First off, someone forgot to pay the light bill while making this film. Yes, I know there's a part in the film where Wolf tries shooting some Xenomorphs in the town's power station and things explode and the town gets hit with a power cut, but there are still several scenes that are shot in near-total blackness and involving black glistening creatures, sometimes fighting a cloaked opponent, and it's nigh-on impossible to see what's going on. The first time I saw the film I wondered if this was down to possibly watching a bad quality copy, but rewatching it for this review in High Definition I now know that, no, the problem lies with the cinematography.

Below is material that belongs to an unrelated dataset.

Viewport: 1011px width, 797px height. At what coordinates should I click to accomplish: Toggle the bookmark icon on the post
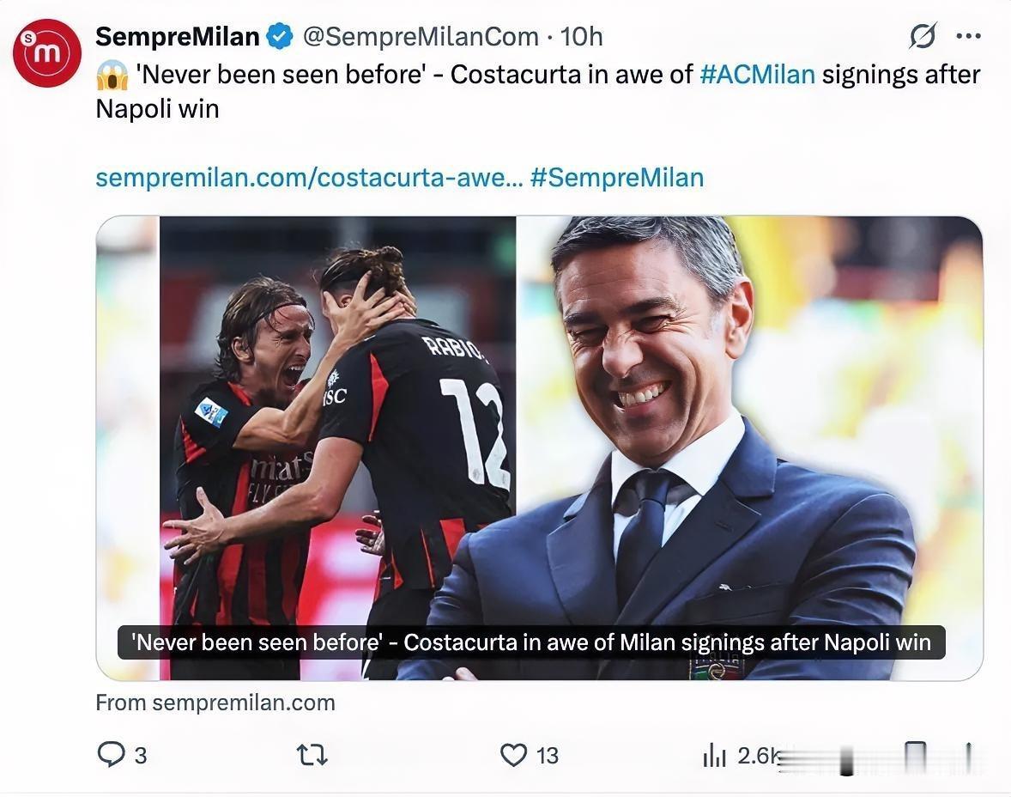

I had to sit hunched forward to watch the film because if I sat back in my chair I literally couldn't see details on the screen, and making people sit in a physically uncomfortable way to watch your film is never going to be a winning formula.

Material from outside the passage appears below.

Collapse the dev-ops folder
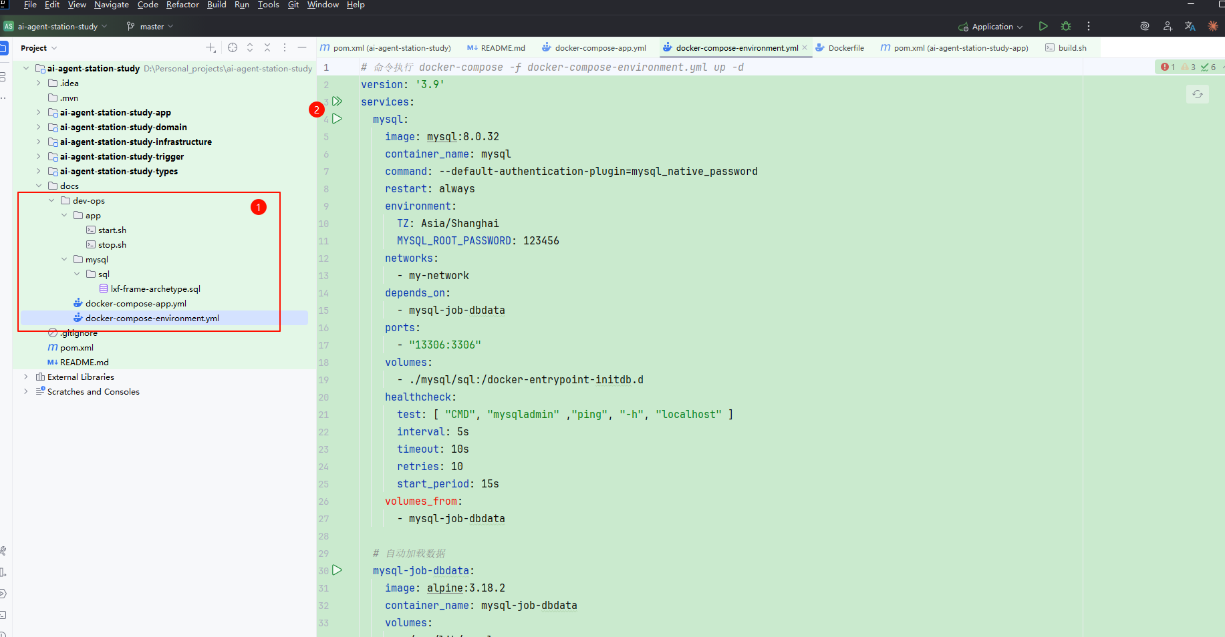point(51,200)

Second, a problem from the first AVP film has continued into this one - there are too many damn humans for a film called Aliens Vs Predator: Requiem and not Aliens Vs Humans and Predator: Requiem. What's even worse is the petty human dramas that get shoehorned into the film as well. I cared not a jot about Ricky and Jesse's burgeoning romance, or about Dallas' life post-prison, or about any problems the returning female Army veteran might be having with her family (and while we're mentioning her, she was clearly placed in the film just because someone thought that, since the other Alien films had a strong female protagonist, this film needed one as well, and never mind that this woman's sole purpose in the film appears to be the ability to fly our plucky survivors out of the town via helicopter). And on that subject... The film is so determined to make Dallas the protagonist of the film that it has the sheriff bringing a recently-released felon along with him to investigate crimes, asks his advice and even follows his lead until one point in the film, and I'm pretty sure their disagreement at this point is to both pare down the core cast some more and further make out the sheriff to be rather useless. Suspension of disbelief is one thing, but they puff him up so much I wouldn't have been surprised if he'd had a fist-fight with Wolf at some point... and won.
Yes, there's more gore in AVP: Requiem than in the last film, but some of it feels like it's been put in to be edgy rather than anything else. Within ten minutes we see a child get a Facehugger to the, well, face, showing us that, yes, this film's not afraid of shying away from stuff like that, but later on the scenes with the PredAlien and the pregnant women in the hospital feel a little like the film is trying to deliberately shock us, because hey, pregnant women and babies! Seeing them harmed is really shocking, right? We're a grown-up movie, really! We've got an R-rating!
In the end, AVP: Requiem takes a shot at improving on the previous film with more gore and more references to the lore from previous films... but between its poor cinematography and ridiculous focus on the humans, yet again, rather than the Xenomorphs and Yautja of the film's title, and its even more ridiculous bigging up of a character with a one-line backstory to try to carry the whole film means that it falls flat on its face and ends up woefully poor.